■ **YOUR INSTRUCTIONS**
Rewrite the records starting at the line containing "Click the five-star" and ending at the line containing "click(x=472, y=580)", with "Hover color swatch" changed to "Hover color chip" and nothing else altered.

■ **EXCERPTED DATA**
......

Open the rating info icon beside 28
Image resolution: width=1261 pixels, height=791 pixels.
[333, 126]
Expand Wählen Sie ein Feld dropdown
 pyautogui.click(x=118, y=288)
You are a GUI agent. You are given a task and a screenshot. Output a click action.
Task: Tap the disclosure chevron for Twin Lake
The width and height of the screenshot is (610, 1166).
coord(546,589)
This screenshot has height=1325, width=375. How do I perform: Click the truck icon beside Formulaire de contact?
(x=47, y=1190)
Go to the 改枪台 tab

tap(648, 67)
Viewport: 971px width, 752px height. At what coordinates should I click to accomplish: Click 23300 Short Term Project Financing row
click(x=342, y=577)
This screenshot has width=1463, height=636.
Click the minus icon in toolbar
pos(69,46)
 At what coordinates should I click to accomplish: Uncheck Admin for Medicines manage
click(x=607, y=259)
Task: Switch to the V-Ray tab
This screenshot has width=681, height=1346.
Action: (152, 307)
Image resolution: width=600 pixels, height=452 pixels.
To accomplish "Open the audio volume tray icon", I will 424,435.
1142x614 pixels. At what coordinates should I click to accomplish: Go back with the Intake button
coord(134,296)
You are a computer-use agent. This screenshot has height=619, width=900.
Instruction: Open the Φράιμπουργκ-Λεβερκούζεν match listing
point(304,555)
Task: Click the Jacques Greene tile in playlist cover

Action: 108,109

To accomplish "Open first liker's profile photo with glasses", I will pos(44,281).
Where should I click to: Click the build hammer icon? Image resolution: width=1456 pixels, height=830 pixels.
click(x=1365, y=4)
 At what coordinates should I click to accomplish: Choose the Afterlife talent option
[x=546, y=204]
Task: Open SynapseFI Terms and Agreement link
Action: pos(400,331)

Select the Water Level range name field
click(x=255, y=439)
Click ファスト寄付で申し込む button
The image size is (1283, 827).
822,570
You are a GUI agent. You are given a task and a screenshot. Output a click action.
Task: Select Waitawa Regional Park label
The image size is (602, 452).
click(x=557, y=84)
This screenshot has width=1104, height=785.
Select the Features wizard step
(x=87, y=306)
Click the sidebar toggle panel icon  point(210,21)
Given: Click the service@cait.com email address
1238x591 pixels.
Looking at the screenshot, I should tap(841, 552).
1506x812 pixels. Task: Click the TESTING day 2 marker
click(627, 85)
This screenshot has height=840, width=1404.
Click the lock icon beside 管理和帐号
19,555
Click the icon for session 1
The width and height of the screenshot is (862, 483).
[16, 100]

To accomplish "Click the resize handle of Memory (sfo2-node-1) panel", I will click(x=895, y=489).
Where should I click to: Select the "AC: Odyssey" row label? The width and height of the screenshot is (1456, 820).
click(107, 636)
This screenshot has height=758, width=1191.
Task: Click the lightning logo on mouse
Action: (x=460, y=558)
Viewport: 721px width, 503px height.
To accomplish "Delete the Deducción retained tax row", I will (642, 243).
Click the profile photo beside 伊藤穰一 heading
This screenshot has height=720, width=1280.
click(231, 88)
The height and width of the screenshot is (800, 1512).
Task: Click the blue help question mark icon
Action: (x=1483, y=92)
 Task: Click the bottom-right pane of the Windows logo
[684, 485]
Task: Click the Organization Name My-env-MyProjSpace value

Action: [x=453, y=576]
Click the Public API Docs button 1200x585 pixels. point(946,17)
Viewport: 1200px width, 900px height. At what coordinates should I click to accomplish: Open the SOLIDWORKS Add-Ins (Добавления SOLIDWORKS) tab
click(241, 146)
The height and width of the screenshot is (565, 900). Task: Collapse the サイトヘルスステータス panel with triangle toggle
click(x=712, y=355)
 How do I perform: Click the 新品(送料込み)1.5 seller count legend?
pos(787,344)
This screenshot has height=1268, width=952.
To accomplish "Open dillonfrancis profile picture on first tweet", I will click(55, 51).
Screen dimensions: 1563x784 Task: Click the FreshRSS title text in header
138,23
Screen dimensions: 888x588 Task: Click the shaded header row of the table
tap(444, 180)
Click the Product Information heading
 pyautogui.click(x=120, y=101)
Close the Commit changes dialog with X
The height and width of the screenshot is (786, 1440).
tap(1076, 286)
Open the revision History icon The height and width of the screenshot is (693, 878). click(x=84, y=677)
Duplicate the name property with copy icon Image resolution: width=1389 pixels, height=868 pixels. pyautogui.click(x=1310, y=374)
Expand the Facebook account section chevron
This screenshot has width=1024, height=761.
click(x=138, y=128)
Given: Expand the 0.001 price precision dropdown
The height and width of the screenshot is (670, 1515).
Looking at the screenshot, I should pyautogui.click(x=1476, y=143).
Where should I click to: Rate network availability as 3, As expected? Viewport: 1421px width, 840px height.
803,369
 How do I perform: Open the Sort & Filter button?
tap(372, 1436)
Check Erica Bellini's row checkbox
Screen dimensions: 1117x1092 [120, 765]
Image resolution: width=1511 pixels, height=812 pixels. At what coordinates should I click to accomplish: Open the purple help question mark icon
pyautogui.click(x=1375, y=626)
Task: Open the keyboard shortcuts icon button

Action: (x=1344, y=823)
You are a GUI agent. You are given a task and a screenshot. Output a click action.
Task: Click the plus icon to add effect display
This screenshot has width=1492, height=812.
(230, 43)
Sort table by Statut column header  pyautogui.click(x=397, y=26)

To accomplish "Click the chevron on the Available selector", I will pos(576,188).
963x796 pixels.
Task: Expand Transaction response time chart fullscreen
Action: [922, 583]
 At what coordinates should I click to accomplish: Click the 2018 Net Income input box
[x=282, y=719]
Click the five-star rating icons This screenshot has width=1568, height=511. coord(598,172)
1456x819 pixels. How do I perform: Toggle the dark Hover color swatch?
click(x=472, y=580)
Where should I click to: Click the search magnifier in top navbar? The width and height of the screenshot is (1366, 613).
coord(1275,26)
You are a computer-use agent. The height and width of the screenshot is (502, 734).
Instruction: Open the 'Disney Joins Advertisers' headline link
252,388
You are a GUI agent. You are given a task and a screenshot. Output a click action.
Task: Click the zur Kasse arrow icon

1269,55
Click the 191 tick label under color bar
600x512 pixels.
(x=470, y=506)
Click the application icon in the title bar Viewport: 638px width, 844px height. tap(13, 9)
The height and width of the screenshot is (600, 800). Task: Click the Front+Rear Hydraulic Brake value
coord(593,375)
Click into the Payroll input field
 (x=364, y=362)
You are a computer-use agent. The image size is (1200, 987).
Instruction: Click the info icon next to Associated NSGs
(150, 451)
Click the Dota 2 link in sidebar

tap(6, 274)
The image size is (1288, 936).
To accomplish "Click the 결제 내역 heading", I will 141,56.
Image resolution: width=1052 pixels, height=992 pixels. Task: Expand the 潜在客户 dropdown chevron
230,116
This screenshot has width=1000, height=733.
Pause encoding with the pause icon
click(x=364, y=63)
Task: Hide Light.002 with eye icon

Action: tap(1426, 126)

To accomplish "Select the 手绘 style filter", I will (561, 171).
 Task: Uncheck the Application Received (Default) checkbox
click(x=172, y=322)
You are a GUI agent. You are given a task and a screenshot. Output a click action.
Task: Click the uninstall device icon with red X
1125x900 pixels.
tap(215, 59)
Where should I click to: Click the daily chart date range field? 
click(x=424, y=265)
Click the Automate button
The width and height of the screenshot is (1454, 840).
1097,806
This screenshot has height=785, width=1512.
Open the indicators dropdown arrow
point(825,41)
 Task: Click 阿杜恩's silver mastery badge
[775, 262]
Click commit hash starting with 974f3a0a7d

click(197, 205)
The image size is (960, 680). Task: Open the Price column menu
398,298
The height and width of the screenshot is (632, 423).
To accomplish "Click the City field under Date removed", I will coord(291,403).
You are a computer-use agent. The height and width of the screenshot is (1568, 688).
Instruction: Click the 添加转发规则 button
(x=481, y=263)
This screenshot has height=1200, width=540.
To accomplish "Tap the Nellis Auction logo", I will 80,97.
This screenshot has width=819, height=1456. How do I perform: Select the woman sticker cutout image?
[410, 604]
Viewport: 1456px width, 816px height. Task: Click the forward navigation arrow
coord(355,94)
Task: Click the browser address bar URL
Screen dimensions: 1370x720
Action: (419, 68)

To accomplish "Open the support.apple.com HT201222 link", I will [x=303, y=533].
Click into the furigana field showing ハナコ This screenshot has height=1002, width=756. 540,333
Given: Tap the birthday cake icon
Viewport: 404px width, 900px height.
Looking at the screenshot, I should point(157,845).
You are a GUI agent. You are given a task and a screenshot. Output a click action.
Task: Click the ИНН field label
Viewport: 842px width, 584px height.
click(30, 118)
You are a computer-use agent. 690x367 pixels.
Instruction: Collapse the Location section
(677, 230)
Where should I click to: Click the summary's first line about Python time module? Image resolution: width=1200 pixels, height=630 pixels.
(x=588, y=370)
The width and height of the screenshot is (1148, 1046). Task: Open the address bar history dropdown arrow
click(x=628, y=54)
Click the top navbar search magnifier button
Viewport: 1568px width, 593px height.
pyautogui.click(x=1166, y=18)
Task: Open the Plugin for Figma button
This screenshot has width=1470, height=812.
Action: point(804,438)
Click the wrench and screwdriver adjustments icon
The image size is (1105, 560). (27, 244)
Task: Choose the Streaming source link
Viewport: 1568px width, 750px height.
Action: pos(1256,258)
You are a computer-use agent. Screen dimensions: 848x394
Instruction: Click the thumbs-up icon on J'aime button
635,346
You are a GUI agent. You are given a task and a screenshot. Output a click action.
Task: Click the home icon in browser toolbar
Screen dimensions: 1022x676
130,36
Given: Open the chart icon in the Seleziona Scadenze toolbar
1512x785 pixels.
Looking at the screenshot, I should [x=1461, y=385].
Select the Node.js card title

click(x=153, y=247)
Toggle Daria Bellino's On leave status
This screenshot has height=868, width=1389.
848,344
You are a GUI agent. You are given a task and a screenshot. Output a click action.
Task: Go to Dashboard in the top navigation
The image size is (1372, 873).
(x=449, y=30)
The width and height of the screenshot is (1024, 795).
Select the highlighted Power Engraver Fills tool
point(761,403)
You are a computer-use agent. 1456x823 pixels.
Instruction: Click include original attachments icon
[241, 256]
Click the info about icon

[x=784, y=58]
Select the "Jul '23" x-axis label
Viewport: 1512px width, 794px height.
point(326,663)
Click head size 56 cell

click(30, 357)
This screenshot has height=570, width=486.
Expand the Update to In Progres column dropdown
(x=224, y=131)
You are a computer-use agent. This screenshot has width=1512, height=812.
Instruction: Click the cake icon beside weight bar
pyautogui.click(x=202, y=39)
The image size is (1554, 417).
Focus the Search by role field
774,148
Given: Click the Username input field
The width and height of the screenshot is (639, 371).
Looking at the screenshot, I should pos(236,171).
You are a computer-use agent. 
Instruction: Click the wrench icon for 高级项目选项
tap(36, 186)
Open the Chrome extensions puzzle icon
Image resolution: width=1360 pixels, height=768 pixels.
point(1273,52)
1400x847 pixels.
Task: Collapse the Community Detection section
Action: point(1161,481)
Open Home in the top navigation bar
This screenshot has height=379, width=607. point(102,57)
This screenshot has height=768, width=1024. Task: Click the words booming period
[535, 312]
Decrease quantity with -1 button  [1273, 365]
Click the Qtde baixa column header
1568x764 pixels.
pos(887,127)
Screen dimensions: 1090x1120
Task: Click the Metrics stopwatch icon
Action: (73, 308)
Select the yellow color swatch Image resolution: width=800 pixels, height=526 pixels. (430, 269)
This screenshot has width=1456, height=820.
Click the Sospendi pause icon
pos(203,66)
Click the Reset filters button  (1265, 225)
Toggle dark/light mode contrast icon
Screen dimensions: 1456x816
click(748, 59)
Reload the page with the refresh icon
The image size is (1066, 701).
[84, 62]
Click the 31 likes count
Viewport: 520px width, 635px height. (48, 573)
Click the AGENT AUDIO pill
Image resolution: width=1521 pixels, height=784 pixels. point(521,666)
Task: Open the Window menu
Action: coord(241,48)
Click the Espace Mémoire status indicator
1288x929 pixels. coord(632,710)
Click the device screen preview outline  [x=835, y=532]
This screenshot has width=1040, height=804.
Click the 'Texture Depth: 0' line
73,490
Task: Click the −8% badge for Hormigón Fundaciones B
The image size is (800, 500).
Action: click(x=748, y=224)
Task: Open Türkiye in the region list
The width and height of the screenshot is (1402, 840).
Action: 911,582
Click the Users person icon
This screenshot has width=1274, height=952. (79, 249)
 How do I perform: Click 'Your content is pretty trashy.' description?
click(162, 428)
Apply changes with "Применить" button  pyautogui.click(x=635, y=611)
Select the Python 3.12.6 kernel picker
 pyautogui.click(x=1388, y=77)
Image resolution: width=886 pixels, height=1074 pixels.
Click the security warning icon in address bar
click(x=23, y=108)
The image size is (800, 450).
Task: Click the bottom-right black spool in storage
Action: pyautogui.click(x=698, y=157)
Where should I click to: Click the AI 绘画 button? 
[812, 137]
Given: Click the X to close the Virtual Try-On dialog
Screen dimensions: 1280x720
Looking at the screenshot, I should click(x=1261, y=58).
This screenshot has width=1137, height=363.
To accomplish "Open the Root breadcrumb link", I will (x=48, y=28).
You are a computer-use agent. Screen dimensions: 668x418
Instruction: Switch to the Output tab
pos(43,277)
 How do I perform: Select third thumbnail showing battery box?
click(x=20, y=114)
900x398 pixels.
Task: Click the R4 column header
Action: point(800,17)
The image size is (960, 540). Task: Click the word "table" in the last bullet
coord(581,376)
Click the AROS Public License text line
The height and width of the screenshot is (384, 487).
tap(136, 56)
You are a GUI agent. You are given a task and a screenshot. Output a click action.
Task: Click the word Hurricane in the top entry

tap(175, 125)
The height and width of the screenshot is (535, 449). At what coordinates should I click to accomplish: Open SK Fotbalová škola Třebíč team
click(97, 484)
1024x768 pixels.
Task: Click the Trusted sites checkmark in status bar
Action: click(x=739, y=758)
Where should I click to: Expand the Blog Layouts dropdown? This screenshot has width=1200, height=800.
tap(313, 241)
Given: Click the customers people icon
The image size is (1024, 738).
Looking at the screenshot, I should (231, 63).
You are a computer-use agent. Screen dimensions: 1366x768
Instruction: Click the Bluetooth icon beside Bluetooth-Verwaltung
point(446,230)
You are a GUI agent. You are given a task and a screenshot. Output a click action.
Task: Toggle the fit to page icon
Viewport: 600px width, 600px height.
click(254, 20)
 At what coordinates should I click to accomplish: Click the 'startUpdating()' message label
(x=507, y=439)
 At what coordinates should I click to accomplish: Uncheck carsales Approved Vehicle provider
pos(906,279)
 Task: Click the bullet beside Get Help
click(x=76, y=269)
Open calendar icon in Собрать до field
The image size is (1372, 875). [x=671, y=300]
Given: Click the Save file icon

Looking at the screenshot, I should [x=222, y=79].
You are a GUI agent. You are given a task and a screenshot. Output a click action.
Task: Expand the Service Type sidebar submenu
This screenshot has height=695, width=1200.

......

■ **WRITTEN SOLUTION**
Click the five-star rating icons This screenshot has width=1568, height=511. coord(598,172)
1456x819 pixels. How do I perform: Toggle the dark Hover color chip?
click(x=472, y=580)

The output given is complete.